I negotiated a buff out of scrapes (maybe as far as gouges) on one of the panels of the van. They said they would ‘attempt’ it, but they weren’t making any promises because the paint was gone. But they did it! The panel looked brand new, and I’m so glad I got something right!
The average cost of a 2017 Pacifica was around $21,000 on these websites (the sites themselves give you a lot of data to see this type of information). The one we went to see was listed just below $18k, so I knew it wasn’t going to be in mint condition. The question is always: what is your tolerance and is the as-is product worth that value to you? It was to me.
We were about to trek all over for two months with a lot of our stuff (like an entire crib and mattress), two kids, and a dog. I wanted the van. During my test drive of the van, I noted quite a few scratches (possibly in the realm of gouges) on one of the door panels. I really didn’t know what I could or couldn’t ask for, so I countered their offer with $17,000, buffing the door panel, and detailing the vehicle. They accepted! I was happy with the imperfections against the price and was now the proud owner of a 3 year old van.

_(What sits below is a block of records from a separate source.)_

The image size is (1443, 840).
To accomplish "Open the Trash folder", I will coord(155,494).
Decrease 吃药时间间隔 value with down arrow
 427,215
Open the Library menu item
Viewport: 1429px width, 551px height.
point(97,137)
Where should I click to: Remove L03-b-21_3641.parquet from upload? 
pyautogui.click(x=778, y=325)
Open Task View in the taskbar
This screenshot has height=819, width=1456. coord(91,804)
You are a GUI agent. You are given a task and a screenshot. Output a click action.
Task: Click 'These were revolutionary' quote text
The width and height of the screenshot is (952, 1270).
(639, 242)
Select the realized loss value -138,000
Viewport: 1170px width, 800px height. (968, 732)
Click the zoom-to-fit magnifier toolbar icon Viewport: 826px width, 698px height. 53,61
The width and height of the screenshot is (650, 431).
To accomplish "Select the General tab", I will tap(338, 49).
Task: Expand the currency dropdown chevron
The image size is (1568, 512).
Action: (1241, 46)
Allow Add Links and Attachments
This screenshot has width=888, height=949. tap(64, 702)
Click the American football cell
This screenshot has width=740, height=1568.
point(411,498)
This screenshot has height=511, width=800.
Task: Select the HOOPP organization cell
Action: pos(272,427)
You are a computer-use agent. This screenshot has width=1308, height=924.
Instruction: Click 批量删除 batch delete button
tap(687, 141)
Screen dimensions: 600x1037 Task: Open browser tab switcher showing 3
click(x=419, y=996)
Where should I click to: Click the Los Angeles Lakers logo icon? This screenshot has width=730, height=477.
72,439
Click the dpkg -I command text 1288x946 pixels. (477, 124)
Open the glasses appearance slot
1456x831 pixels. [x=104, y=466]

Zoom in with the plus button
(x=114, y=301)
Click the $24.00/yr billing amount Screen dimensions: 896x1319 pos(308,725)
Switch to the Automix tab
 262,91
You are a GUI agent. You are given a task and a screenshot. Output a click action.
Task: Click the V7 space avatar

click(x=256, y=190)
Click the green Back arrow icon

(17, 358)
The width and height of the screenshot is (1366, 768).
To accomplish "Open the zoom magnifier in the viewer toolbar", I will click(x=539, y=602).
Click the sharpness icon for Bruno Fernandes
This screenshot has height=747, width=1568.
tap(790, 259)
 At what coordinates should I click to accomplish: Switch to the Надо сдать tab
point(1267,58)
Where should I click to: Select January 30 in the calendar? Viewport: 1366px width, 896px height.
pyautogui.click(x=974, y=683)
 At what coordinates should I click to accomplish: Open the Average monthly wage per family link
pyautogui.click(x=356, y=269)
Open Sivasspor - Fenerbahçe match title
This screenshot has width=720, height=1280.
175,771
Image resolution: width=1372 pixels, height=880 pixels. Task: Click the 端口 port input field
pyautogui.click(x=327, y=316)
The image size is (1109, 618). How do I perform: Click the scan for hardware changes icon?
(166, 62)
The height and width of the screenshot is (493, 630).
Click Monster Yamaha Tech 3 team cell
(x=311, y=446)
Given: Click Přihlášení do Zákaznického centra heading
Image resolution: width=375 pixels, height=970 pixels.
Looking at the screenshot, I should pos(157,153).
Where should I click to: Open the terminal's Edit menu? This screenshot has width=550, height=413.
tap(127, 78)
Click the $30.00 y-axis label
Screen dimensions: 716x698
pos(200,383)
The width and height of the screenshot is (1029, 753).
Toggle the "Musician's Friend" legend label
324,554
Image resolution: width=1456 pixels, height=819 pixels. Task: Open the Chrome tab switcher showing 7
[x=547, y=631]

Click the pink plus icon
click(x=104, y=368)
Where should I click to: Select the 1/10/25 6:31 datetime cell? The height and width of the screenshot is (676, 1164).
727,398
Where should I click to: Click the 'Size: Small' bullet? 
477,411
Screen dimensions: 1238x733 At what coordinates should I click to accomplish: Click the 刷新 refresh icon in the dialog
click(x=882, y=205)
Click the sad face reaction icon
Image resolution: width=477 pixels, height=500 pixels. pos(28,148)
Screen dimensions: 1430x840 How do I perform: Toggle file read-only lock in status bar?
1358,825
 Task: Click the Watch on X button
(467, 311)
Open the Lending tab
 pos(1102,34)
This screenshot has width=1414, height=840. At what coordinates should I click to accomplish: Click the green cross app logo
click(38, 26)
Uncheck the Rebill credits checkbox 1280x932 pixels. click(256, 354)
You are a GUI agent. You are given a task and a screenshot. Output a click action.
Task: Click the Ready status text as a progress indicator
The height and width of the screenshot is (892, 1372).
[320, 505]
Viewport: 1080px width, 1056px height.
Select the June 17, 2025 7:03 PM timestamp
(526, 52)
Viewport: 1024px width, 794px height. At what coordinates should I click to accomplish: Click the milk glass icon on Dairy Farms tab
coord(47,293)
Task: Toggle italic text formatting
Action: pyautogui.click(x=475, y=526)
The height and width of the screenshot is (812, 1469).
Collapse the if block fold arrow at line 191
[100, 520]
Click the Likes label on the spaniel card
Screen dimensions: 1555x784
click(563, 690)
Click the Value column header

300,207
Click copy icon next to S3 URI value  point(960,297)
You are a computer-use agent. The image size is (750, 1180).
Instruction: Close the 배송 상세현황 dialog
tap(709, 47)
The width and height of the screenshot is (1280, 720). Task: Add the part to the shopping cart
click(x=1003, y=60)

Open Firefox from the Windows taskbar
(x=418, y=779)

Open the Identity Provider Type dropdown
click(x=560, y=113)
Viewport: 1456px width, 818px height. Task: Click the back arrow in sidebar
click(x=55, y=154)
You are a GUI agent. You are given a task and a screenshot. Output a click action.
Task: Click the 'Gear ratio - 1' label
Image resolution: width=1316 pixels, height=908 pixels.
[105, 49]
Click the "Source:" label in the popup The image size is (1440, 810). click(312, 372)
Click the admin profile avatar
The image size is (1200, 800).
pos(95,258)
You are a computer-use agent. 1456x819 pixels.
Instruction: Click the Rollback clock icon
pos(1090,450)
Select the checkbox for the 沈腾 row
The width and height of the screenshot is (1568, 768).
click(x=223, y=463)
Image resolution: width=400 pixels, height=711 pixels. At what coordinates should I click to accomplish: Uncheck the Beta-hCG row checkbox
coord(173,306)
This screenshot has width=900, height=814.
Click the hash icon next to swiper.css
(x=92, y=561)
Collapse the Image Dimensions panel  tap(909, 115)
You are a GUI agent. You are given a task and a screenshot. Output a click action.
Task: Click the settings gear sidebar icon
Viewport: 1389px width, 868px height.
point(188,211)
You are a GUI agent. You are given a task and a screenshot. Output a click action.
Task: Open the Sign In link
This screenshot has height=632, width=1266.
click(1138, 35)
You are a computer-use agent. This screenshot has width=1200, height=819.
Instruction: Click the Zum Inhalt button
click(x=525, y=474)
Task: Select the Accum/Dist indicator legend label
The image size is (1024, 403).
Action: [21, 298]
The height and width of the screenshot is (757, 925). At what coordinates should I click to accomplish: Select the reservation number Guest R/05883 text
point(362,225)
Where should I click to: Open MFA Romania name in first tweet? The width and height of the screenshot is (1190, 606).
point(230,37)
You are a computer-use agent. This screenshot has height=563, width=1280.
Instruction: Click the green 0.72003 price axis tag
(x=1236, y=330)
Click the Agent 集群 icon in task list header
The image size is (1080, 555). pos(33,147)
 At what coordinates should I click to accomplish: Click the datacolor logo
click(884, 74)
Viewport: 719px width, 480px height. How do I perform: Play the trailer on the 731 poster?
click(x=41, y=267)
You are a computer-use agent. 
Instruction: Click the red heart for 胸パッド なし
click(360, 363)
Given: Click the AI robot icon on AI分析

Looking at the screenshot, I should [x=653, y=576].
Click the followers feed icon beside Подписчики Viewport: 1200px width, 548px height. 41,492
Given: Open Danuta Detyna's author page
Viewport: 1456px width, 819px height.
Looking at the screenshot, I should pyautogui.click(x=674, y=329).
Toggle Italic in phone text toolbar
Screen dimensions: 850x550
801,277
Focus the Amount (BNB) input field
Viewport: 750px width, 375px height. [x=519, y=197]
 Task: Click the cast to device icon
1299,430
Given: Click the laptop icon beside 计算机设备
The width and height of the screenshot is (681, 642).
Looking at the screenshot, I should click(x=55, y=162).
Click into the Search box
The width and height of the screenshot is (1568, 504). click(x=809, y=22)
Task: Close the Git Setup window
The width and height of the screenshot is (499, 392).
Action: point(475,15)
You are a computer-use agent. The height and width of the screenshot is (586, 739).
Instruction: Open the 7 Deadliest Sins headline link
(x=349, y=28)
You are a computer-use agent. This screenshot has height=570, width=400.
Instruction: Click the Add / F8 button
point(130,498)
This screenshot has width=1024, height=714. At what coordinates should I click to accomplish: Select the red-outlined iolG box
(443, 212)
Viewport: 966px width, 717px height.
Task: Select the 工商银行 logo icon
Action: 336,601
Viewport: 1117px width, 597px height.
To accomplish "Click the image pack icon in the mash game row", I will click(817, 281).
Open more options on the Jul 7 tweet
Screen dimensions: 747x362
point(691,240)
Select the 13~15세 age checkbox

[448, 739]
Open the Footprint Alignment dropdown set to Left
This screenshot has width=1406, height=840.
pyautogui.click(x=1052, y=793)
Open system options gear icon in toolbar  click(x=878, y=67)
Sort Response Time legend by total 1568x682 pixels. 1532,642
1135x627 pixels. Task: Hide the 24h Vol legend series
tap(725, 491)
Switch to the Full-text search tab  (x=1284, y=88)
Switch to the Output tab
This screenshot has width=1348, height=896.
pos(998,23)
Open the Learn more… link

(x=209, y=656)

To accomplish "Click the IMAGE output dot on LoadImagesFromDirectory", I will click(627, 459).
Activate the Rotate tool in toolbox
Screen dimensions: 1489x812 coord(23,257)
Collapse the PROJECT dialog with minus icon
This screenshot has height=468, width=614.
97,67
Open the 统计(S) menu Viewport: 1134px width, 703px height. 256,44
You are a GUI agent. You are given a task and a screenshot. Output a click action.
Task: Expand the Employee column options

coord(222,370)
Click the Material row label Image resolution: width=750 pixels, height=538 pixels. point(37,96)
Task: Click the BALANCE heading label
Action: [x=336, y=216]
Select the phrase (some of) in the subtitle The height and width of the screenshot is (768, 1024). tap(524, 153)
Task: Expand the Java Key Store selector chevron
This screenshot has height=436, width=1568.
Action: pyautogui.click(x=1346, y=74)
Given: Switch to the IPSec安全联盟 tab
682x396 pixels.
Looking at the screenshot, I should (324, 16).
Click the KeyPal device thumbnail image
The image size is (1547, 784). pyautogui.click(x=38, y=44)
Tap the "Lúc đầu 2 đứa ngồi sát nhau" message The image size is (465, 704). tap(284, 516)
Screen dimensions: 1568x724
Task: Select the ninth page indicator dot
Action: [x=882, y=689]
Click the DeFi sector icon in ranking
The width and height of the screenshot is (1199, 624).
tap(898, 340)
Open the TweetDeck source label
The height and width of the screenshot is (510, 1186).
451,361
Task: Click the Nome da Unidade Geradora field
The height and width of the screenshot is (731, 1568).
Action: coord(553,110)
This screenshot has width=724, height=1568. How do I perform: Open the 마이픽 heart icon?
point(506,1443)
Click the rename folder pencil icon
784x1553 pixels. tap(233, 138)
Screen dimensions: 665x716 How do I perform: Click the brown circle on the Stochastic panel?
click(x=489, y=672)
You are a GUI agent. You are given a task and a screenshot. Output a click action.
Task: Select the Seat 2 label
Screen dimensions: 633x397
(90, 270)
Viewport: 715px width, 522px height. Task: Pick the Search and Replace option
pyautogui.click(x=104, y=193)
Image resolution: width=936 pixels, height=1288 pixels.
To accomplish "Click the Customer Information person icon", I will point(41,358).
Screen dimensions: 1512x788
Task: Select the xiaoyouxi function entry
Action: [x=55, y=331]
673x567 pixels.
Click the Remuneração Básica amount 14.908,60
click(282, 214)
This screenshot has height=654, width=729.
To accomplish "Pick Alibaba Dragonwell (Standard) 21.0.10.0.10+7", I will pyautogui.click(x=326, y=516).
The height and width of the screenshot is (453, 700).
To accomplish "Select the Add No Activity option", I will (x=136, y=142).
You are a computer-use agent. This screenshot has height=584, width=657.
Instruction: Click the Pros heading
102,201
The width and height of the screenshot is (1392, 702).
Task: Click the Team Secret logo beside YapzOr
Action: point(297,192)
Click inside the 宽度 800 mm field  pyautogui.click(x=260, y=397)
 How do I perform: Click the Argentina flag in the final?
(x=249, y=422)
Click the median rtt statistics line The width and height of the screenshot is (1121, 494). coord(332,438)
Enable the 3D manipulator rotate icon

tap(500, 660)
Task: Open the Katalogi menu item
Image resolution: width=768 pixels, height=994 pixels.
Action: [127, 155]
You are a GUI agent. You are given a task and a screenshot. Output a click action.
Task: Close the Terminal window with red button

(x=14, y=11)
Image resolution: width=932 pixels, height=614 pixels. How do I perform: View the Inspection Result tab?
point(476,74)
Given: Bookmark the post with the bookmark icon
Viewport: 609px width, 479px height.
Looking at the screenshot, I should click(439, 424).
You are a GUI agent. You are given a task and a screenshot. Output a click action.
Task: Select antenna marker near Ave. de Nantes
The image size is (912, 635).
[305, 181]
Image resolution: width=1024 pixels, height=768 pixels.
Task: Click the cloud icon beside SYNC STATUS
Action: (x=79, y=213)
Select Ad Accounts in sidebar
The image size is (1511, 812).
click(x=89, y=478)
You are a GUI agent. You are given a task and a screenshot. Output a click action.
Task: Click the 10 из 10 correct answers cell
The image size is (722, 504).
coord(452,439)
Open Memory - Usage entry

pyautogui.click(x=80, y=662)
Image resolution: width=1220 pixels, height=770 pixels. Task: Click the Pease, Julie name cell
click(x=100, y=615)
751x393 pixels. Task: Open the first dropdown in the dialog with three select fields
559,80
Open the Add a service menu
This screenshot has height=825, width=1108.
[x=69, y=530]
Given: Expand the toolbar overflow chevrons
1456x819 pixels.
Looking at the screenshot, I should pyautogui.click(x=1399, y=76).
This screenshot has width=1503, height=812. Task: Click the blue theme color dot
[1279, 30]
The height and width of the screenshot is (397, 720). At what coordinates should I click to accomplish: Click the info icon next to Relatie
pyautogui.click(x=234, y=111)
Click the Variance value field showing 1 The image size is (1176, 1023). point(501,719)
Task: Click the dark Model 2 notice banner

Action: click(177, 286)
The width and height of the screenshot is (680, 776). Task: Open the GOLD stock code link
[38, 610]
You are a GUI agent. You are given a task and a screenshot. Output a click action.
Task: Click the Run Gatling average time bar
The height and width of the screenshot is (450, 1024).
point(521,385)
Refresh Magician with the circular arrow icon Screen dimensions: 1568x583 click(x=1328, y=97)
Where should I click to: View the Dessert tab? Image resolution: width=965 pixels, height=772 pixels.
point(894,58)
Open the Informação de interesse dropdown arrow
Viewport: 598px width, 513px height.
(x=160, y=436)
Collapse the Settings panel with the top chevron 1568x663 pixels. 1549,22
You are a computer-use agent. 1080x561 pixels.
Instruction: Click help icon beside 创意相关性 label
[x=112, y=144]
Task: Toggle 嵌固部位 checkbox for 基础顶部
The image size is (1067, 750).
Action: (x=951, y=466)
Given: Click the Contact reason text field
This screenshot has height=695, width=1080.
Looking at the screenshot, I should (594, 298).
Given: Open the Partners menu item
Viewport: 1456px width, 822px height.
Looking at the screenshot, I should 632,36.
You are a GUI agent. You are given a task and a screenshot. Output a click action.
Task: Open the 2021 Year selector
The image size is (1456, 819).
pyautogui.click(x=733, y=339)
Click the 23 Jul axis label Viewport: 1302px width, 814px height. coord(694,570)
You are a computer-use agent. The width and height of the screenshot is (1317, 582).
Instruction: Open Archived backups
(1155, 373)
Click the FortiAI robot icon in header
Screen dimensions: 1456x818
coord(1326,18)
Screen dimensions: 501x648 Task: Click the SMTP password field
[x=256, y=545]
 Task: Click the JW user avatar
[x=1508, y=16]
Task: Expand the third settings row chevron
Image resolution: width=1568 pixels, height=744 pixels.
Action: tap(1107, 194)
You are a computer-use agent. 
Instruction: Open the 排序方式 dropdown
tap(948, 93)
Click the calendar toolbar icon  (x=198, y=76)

I’m 7 months in to owning the van, and I love it. I got its first oil change a couple of months ago, and the mechanic said the car is in excellent condition and then was surprised when I said I bought it used. We have put the van to the test with all our travel and house work. I hauled 12 sheets of drywall, a bath tub, a toilet, and a vanity with its counter.
STORIES WE’VE HEARD
“I’m looking for a new car because I just made my last payment on this car.” What? You WANT to always have a car payment? Is your car broken or not functioning well? Is it worth purchasing another brand new vehicle, paying the loan for 5 years, and then repeating the cycle? In my opinion, it is not. Try relishing in your newfound $300, $500, $700 each month that you don’t have to pay towards a car. Enjoy the car that you know you can rely on. You’re still paying all the maintenance costs on a vehicle, so you’re not really saving anything, unless you’ve planned it so that you drive so little that your tires last you those 5 years. Another variation: “We get a new car every three years, but it’s ok because we pay it off early so we own it outright.”
“I’m going to lease so I can get a new car every 3 years.” Why do you need a new car every three years? The dealer is loving the fact that they can count on you to rent the car from them for the car’s three most expensive years of ownership, only to give it back to them and do it all over again, and again. Is your goal to keep up with the Joneses or to make solid financial decisions?
LONG TERM COST OF OWNERSHIP
Manufacturers have reputations, based on years of empirical evidence, dictating how long their vehicles usually last and how well they hold their value in the resale market (e.g., Toyota is known for retaining value well). If you can avoid the early stages of a car’s life by buying something a few years old, keep it for many years, maintain it well, and choose a brand that has a strong track record for resale and “car life,” then you can hit the trifecta of a smart purchase.
Mr. ODA is still driving his first adult car. A Nissan. While it was bought new, he has kept it for 11 years thus far and it still runs strong. Each year he owns it, the original purchase price compared to the depreciation to date lowers the average annual cost of his ownership. Since 11 year old cars are depreciating at a very slow rate, if he keeps it maintained, he can save a lot of money compared to the other option of ‘upgrading’ to a newer car that would inherently cost him more money to own each year. Had he bought it 3 years later, it’s possible he could’ve purchased for half the price and still would have owned it for 8+ years while cutting 5 digits off the total cost of ownership. In hindsight, and with our view looking forward, that 3 years of owning it “new” isn’t worth $10,000+.
SUMMARY
The main point here is to be aware of the immediate depreciation of a brand new vehicle’s value. Allowing someone else to take that large value decrease by driving it off the lot can save you money, while still getting a fairly new vehicle. Through Certified Pre-Owned programs, you may even still be covered under vehicle warranties as if you purchased a new vehicle. Or, you can pay still a little less, accept a bit more risk, and get a used car that hasn’t gone through the CPO process. When making the decision on whether to lease, buy new, or buy CPO/used, be sure you’re well informed and weigh all the factors against how this purchase will affect your money, both in terms of cash flow and net worth.